Federated learning

mllabiome includes a federated learning system that allows model training across multiple sites without centralising raw data. The coordinator runs on a central server. Each participating client keeps its data locally and contributes to the global model through parameter aggregation.

The federated layer is built on top of the Flower framework and supports XGBoost and general scikit-learn compatible models.

Architecture

Training workflow

1. Client registration

Each client site registers with the coordinator, providing a summary of its local data (number of samples, features, class distribution, sparsity):

Method	Path	Description
`POST`	`/api/clients/register`	Register a client with data summary
`GET`	`/api/clients`	List registered clients
`POST`	`/api/clients/{client_id}/heartbeat`	Signal that the client is alive

An optional whitelist (expected_client_ids in the server configuration) restricts which client IDs are accepted.

2. Local data analysis

Each client loads its profile and metadata files locally in the browser. The frontend computes quality metrics (sparsity, class distribution, feature coverage) from the parsed file content and sends only those summary statistics to the server during registration. Raw data never leaves the client machine.

3. Feature alignment

Before training starts, the coordinator analyses the features available across all registered clients:

Method	Path	Description
`GET`	`/api/training/analyze`	Returns union and intersection of client features, common metadata columns

The training request specifies a feature_strategy ("intersection" or "union") to determine the shared feature set.

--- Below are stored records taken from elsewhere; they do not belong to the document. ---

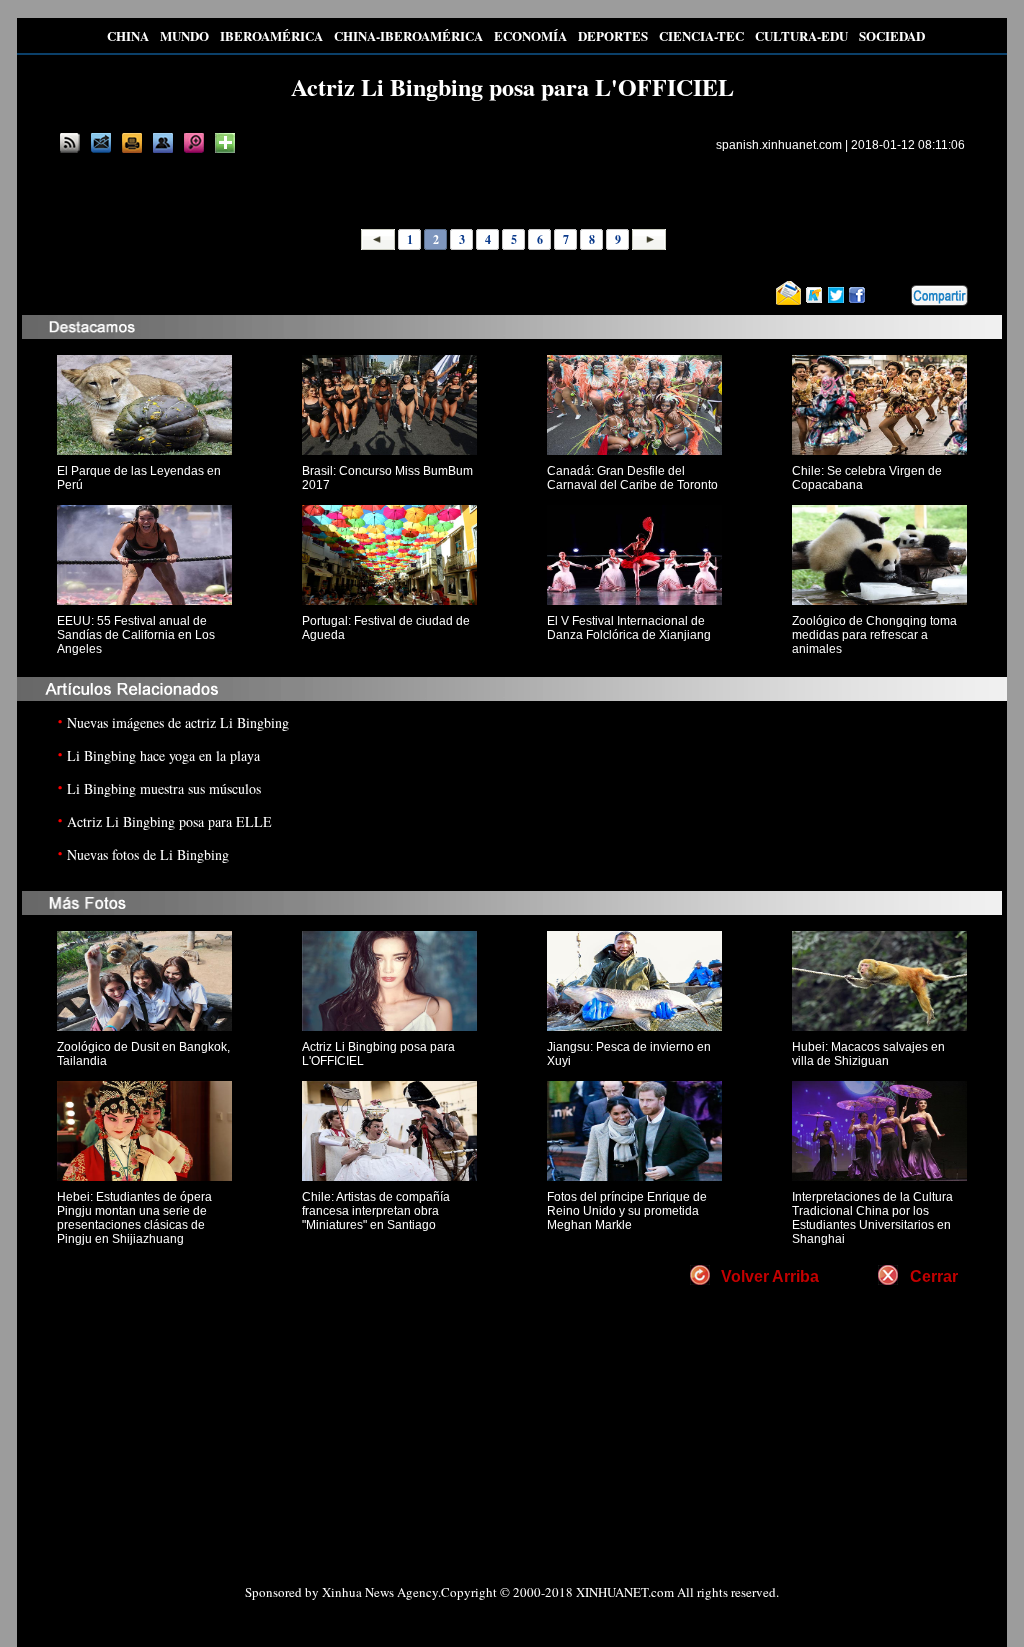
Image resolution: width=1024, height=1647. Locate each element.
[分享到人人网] (897, 296)
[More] (225, 143)
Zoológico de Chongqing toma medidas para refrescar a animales (874, 635)
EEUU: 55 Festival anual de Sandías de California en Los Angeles (136, 635)
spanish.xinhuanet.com (779, 145)
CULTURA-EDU (801, 35)
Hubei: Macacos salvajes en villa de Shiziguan (868, 1054)
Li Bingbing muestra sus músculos (164, 788)
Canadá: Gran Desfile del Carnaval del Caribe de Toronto (632, 478)
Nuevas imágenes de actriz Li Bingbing (178, 722)
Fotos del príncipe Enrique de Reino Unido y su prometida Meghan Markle (627, 1211)
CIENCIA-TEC (701, 35)
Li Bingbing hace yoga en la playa (163, 755)
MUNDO (184, 35)
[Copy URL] (163, 143)
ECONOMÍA (530, 35)
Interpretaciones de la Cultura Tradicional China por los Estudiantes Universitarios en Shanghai (872, 1218)
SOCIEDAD (892, 35)
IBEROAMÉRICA (271, 35)
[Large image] (194, 143)
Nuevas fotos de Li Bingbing (148, 854)
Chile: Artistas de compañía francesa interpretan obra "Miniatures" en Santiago (376, 1211)
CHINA (128, 35)
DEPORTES (613, 35)
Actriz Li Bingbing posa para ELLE (169, 821)
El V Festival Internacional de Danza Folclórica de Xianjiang (629, 628)
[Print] (132, 143)
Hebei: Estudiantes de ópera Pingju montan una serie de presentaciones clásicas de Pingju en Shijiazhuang (134, 1218)
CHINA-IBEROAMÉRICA (408, 35)
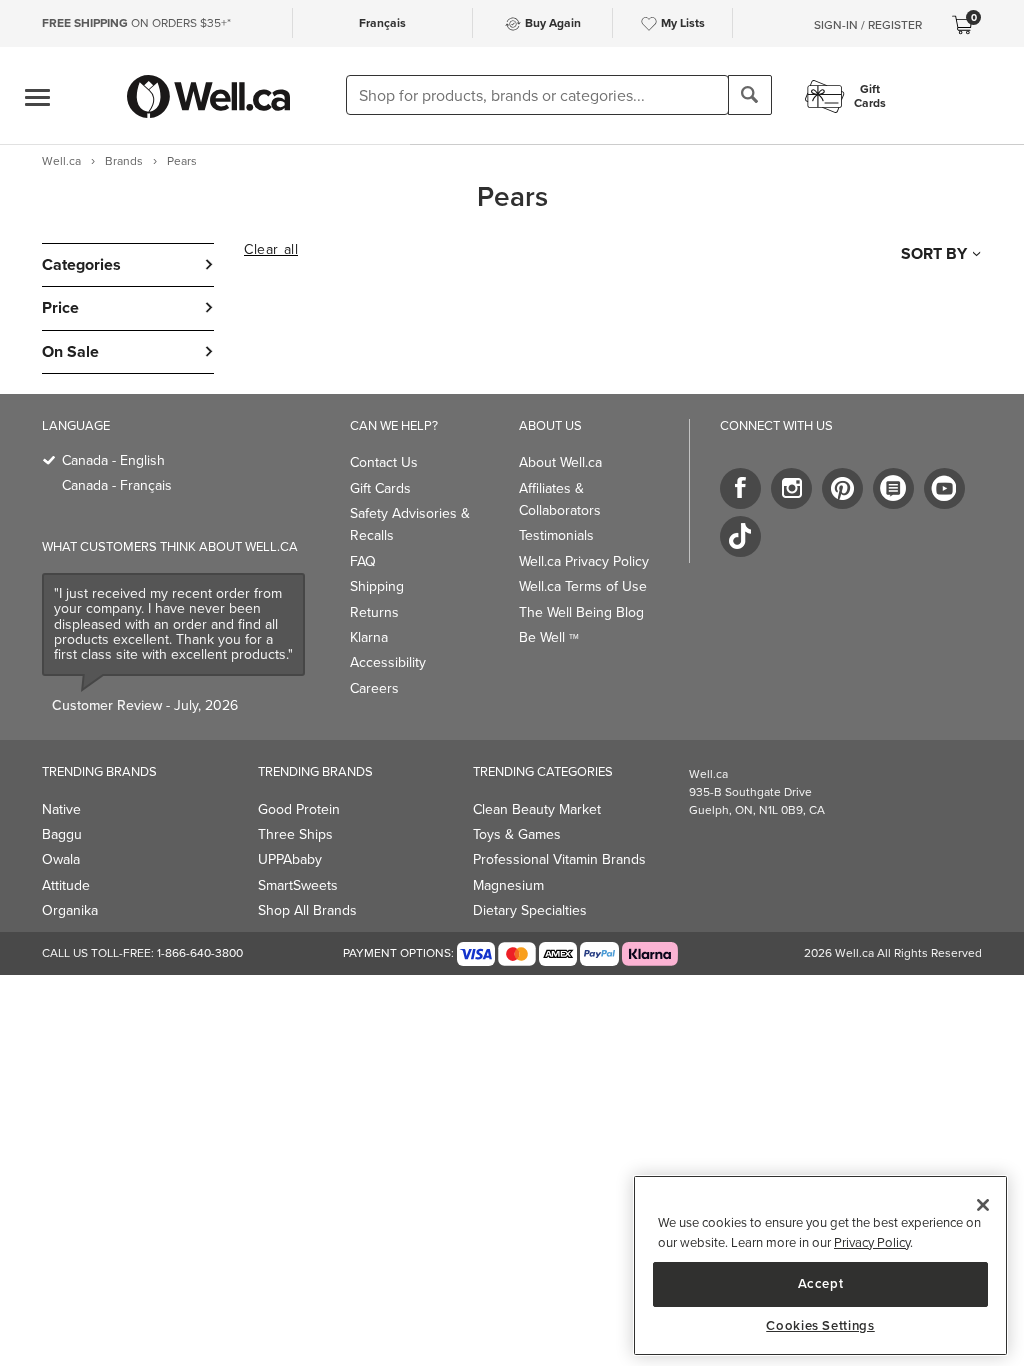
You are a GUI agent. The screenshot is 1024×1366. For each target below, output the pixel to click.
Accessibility (388, 662)
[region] (820, 1265)
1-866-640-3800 (200, 953)
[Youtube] (944, 488)
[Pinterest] (842, 488)
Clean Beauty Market (537, 809)
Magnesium (508, 885)
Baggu (62, 834)
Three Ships (295, 834)
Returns (374, 612)
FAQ (363, 561)
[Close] (983, 1205)
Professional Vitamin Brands (559, 859)
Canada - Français (117, 485)
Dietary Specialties (530, 910)
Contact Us (384, 462)
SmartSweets (298, 885)
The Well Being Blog (581, 612)
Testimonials (556, 535)
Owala (61, 859)
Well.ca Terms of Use (583, 586)
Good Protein (299, 809)
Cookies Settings (820, 1326)
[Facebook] (740, 488)
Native (61, 809)
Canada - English (113, 460)
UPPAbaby (290, 859)
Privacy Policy (872, 1242)
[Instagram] (791, 488)
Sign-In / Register (868, 25)
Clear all (271, 250)
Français (382, 23)
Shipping (377, 586)
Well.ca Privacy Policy (584, 561)
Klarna (369, 637)
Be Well (549, 637)
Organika (70, 910)
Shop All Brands (307, 910)
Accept (821, 1283)
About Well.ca (560, 462)
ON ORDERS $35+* (136, 23)
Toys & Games (517, 834)
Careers (374, 688)
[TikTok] (740, 536)
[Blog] (893, 488)
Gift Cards (380, 488)
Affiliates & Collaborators (560, 499)
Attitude (66, 885)
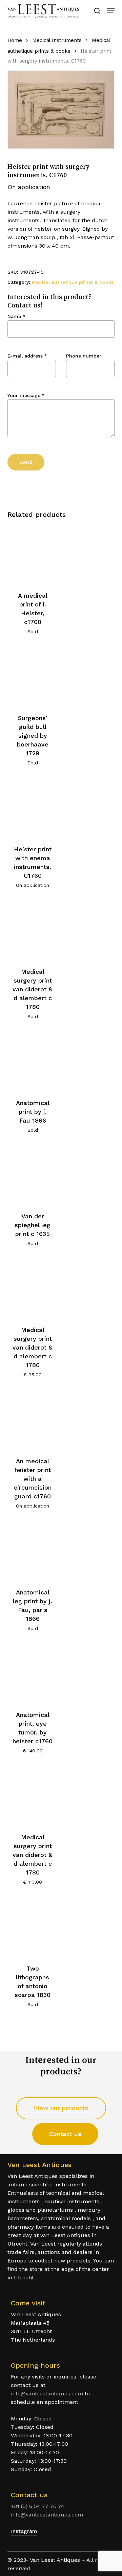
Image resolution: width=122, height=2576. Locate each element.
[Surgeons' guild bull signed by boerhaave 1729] (32, 676)
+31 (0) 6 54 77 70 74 (37, 2506)
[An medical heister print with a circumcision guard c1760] (32, 1419)
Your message (26, 395)
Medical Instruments (57, 40)
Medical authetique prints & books (73, 282)
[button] (111, 10)
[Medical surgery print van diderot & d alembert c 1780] (32, 930)
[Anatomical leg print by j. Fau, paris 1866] (32, 1551)
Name (16, 316)
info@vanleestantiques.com (47, 2393)
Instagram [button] (24, 2531)
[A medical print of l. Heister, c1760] (32, 554)
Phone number (83, 356)
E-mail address (27, 356)
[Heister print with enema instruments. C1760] (32, 807)
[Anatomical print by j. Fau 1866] (32, 1061)
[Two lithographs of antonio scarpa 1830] (32, 1927)
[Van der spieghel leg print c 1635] (32, 1175)
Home (14, 40)
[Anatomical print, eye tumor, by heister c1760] (32, 1673)
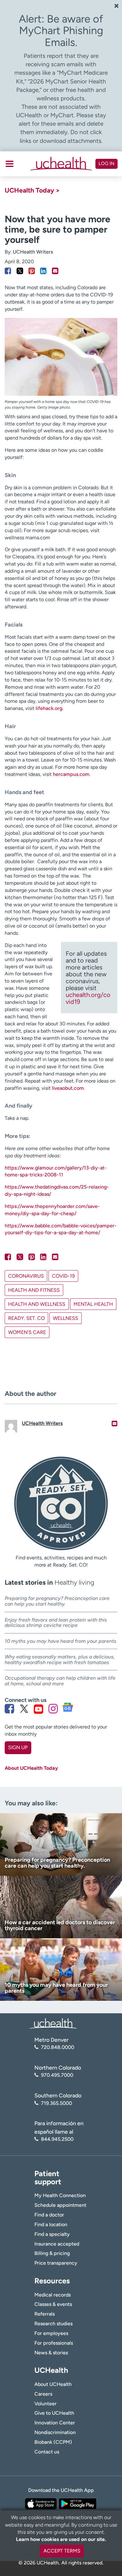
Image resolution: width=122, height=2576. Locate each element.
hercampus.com (71, 774)
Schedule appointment (60, 2205)
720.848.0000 (57, 2047)
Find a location (50, 2224)
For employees (51, 2333)
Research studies (53, 2324)
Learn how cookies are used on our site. (61, 2539)
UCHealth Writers (33, 252)
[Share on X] (20, 271)
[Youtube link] (38, 1708)
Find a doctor (49, 2215)
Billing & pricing (52, 2253)
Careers (43, 2394)
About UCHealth (53, 2384)
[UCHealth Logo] (53, 2023)
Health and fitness (34, 1290)
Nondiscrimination (55, 2432)
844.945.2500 (57, 2139)
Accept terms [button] (61, 2551)
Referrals (44, 2314)
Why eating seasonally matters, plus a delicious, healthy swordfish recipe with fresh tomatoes (60, 1659)
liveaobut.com (68, 1088)
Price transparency (55, 2263)
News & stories (51, 2353)
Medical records (52, 2295)
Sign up (18, 1747)
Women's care (27, 1332)
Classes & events (53, 2304)
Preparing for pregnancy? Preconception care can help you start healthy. (57, 1601)
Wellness (65, 1318)
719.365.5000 (56, 2103)
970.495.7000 (57, 2075)
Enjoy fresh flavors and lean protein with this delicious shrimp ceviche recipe (56, 1622)
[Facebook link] (9, 1708)
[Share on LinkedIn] (43, 271)
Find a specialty (52, 2234)
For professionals (53, 2343)
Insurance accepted (56, 2244)
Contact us (46, 2452)
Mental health (93, 1304)
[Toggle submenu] (10, 164)
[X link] (24, 1708)
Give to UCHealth (54, 2413)
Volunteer (45, 2404)
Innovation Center (54, 2423)
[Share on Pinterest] (31, 271)
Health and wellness (36, 1304)
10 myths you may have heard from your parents (60, 1641)
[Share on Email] (55, 271)
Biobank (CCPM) (53, 2442)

Training sessions follow a consent-based protocol. The coordinator creates a proposal containing the model type, target column, number of rounds, and a code_preview showing the exact code that each client will execute:

Method	Path	Description
`POST`	`/api/training/start`	Create a training proposal
`POST`	`/api/training/sessions/{id}/consent`	Client submits consent (accept or reject)
`GET`	`/api/training/sessions`	List all training sessions

A session enters the awaiting_consent state. Each client reviews the code preview and submits a consent decision. When auto_start=true in the session configuration, training begins automatically once all expected clients have consented.

5. Training execution

When all consents are collected, the coordinator launches a Flower server. Clients connect and participate in the specified number of federated rounds:

Method	Path	Description
`POST`	`/api/training/sessions/{id}/execute`	Manually start training
`GET`	`/api/analytics/session/{id}`	Session metrics, convergence status

Each round:

The server distributes the current global model parameters.
Each client trains locally on its own data.
Clients send updated parameters back to the server.
The server aggregates updates (FedAvg) into a new global model.

6. Analytics

The analytics engine tracks training progress:

Metric	Description
Feature importance	Aggregated across rounds
Training curves	Per-round loss and accuracy
Client performance	Per-client contribution metrics
Convergence status	Whether the global model has stabilised

Session configuration


{
    "model_name": "xgboost",          # "xgboost" or "random_forest"
    "task_type": "binary",
    "num_rounds": 10,
    "target_column": "disease",
    "feature_strategy": "intersection", # "intersection" or "union"
    "sample_id_column": "Sample",
    "federated_strategy": "model_aggregation",
    "auto_start": True,
}

Parameter	Description
`model_name`	Model type to train across clients.
`num_rounds`	Number of federated aggregation rounds.
`target_column`	The target variable column name in each client’s metadata.
`feature_strategy`	`"intersection"` uses only features present at all sites. `"union"` includes all features (missing features are zero-filled).
`auto_start`	When `true`, training starts automatically once every client has consented.

Session states

State	Meaning
`pending`	Session created, not yet proposed to clients
`awaiting_consent`	Proposal sent, waiting for all client consents
`running`	Flower server active, training in progress
`completed`	All rounds finished
`failed`	An error occurred during training
`rejected`	One or more clients declined the proposal

Persistent state

The coordinator persists its state to federated_state.json in the backend directory. This file contains the client registry, active sessions, and completed session history. The state is loaded on server startup, so restarting the backend does not lose registered clients or session history.